— Task brief —
Continue the article on the Rio sex workers' Olympic price cut from the point where it ends.

Even Rio Prostitutes Think Olympics Will Be A Failure, Sex Workers Offer ‘Supermarket Sale’


Rio’s mayor has lashed out at the upcoming failure of an Olympics, the state governor has warned they could be a disaster, and now even the city’s prostitutes are willing to write the Games off as a disappointment.

Sex workers in Rio de Janeiro’s red light district are offering their customers a supermarket style sex sale as part of a last-ditch effort to salvage something meaningful from the promise of Olympic glory.

“It’s never been this bad and most of the women here are desperate. But few of us think anything will come of the Olympics.”

Rio sold the Olympics Games as a transformative opportunity that would benefit all Brazilians from every walk of life, but that promise seems fated to go unrealized.

With mere weeks left before the start of the 2016 Olympics Games, the bankrupt city of Rio has been unable to pay its public employees, at least two hospitals have collapsed, and the police have been forced to beg for basic supplies like toilet paper.

A crime wave has rocked the city, and the state’s governor was forced to declare a financial state of emergency as expected Olympic improvements remain uncompleted because of a lack of funds.

Last week, the police protested at the airport by holding signs saying “Welcome to Hell,” and graffiti complaining about the lack of hospitals has popped up all over Rio.

Now, even the prostitutes in Rio’s red light district are ready to admit defeat, sex worker Aline Docinha told the Daily Mail.

“We’re under no illusions. We know we’ll be forgotten during the Olympics.”

Docinha and the other women who work in Rio’s Vila Mimosa red light district have decided to host a supermarket style sex sale in the hopes of profiting off the thousands of foreigners set to visit Rio.

Using an English language flyer, they’re offering an hour of sex for 60 reals ($18), down from the normal price of 90 reals ($27), with a threesome costing 40 reals ($12) per girl for every half hour and 80 reals ($24) for an hour.

— Data extract —
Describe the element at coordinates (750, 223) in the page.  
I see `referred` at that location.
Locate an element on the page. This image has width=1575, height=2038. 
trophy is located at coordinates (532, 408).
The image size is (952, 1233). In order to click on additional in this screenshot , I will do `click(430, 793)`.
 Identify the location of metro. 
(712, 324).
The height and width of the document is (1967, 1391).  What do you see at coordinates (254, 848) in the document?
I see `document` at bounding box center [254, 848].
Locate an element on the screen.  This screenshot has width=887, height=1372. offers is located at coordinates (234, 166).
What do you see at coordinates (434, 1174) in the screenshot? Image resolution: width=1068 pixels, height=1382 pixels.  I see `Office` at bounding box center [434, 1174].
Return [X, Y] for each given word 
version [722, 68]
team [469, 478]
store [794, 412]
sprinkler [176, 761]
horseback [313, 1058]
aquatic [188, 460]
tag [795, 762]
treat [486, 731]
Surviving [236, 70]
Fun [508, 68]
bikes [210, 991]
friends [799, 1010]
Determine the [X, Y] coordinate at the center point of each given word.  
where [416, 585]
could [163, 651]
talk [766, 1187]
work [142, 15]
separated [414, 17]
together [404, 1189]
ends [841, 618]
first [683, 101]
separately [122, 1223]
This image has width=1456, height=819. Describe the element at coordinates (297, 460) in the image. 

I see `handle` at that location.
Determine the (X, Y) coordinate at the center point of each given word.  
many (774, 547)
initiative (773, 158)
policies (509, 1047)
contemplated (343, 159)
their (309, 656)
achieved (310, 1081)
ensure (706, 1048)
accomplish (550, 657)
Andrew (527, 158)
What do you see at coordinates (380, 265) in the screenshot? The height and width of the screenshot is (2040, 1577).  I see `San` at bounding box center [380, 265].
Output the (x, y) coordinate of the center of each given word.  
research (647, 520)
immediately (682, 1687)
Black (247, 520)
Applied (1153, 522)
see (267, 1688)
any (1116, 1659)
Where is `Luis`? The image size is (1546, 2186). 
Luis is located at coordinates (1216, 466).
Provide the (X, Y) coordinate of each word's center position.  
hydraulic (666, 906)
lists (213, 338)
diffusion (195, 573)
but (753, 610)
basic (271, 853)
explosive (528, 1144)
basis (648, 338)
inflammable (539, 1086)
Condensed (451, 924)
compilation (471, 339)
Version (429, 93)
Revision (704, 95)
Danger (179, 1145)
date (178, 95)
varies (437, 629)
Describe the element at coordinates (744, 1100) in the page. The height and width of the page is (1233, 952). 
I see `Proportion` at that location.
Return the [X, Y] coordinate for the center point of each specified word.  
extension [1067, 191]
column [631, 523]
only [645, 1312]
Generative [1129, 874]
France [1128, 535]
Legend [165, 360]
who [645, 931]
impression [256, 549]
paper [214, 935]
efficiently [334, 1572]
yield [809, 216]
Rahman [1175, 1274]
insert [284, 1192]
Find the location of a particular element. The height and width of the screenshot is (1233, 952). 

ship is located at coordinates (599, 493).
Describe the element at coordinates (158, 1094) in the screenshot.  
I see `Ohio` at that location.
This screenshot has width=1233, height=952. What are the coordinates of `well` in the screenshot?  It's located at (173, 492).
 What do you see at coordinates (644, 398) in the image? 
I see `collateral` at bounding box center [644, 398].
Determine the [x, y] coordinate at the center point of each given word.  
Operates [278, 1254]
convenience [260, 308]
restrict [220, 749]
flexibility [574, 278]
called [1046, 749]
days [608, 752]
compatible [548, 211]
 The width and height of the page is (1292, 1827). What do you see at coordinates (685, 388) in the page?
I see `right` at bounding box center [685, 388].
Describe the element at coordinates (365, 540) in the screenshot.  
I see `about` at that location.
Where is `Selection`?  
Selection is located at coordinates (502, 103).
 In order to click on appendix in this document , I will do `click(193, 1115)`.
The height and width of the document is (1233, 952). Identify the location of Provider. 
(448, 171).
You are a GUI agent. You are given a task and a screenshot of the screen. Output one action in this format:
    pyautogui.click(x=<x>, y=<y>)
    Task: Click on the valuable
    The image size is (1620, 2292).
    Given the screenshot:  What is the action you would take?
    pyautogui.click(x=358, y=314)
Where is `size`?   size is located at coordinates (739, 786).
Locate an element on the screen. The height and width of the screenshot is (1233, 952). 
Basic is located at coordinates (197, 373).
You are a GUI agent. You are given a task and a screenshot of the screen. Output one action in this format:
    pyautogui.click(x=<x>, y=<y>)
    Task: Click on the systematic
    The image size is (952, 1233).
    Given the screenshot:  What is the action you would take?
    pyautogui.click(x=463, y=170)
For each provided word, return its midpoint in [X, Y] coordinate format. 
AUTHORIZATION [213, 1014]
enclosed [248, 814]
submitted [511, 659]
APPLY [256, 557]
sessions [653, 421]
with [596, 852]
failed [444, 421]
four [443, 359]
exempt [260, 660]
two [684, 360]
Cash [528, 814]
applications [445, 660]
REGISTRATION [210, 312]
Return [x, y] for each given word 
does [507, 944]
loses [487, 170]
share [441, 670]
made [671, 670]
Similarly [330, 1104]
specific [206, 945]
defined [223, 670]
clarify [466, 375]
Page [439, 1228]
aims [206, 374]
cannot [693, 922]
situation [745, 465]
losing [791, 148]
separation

— Written response —
The women are hoping to attract both Olympic visitors and athletes to the red light district so they can make enough money to pay their bills. Rio expects to host half a million visitors during the Games, and workers in the city’s red light district want their share of the money.

Brazil’s economy has tanked this year with falling commodity prices and low oil revenue taking their toll on the nation’s economy, Rio de Janeiro’s governor Francisco Dornelles told CNN.

“I want all the people of Rio de Janeiro to understand that the state is experiencing a major financial crisis. There was a problem in the oil sector; there was a problem of economic recession, with our steel industry, with our automotive sector.”

The recession has forced more women to work as prostitutes in the red light district and compete for a shrinking number of clientele. Docinha, who has been a sex worker for 12 years, has seen her clientele shrink from eight customers a day to maybe one, she told the Daily Mail.

“Even then, they try to bargain the price down. There are days that I go home without having made a single centavo. Many Brazilians who used to come here don’t have money to spend anymore.”

The women in Vila Mimosa, Rio’s red light district, are desperately trying to realize the financial reward that all citizens were promised for the Olympic Games, Docinha told the Daily Mail.

“We just want to make enough to pay our bills.”

The first ever Olympic Games to be hosted in South America, the Rio Olympics, are scheduled to kick off August 5.